The Department of Health and Human Services (HHS) has stated that changes to the physician self-referral system are likely in the near future. The Trump administration is considering changes to the Stark law with a goal of encouraging coordinated care. An official with the Trump administration expects changes by the end of the year.
Why is change difficult? The Stark law makes such efforts difficult. It is a law that essentially prevents medical professionals from referring patients to any facility if they may have a financial interest. This is often true even if that facility offers the best care option for the patient.
Penalties for a violation are fierce. Each violation can result in a $15,000 fine plus three-fold any payments made by Medicare.
Why is change needed? Critics of the Stark law have pointed to a number of problems that impede the delivery of quality medical care to patients. One specific concern involves strict liability. The Stark law is written as strict liability offense.

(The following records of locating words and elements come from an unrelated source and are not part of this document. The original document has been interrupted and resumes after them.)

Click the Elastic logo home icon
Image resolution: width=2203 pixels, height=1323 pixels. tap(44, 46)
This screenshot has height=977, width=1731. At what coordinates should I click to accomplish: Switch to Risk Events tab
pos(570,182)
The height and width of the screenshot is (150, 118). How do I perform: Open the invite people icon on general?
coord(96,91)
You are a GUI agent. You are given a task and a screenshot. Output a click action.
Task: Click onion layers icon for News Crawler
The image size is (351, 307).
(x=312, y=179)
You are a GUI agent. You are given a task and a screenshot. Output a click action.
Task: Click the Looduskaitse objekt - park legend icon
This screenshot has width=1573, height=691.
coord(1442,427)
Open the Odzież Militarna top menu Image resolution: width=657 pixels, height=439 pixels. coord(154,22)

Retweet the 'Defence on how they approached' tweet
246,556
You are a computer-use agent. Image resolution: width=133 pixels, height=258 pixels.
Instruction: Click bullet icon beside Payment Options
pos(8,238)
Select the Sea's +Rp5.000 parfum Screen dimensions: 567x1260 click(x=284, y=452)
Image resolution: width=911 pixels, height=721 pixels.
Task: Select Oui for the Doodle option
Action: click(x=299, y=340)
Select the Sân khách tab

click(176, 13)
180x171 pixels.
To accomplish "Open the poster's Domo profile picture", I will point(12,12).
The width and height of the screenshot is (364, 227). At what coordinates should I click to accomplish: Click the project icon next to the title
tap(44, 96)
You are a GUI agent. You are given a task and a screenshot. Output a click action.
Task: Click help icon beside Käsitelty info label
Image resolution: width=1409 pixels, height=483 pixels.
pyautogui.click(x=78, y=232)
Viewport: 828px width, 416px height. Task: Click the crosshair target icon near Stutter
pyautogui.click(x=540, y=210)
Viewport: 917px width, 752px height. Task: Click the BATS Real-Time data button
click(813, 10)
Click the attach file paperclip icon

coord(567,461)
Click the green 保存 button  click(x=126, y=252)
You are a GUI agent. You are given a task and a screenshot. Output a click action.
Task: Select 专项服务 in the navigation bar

This means an offender can be held liable even if he or she had no knowledge of the connection at the time of the recommendation.
Is change likely? It appears change to this system is very likely. In addition to the outpouring of support for change after the Trump administration called for comments on the issue, Congress has also taken two different proposals on reform into consideration. Bloomberg also reports reform efforts have come up at four different congressional roundtable discussions.
How will change impact medical professionals? Doctors will have increased freedom to refer patients. Just how much freedom is unknown. As such, it is wise to review any changes carefully before changing referral procedure. A failure to do so within the bounds of the law could result in an investigation and threaten your license.